Stored records:
──────────

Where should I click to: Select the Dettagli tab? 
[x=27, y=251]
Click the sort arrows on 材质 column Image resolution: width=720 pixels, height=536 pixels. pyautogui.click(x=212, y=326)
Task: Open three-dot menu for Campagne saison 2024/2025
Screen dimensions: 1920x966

──────────

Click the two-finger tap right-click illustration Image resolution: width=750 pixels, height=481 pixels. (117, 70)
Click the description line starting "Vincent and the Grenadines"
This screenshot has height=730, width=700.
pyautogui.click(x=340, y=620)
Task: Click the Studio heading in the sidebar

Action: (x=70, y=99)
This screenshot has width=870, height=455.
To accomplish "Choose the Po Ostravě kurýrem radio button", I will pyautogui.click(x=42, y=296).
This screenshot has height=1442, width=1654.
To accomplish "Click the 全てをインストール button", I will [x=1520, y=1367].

──────────

WORK TASK:
Every line above from the line with "Where should I" to the line with "Screen dimensions: 1920x966", inclusive, must be returned exactly; no other line belongs in the reply.

SOLVED EXERCISE:
Where should I click to: Select the Dettagli tab? 
[x=27, y=251]
Click the sort arrows on 材质 column Image resolution: width=720 pixels, height=536 pixels. pyautogui.click(x=212, y=326)
Task: Open three-dot menu for Campagne saison 2024/2025
Screen dimensions: 1920x966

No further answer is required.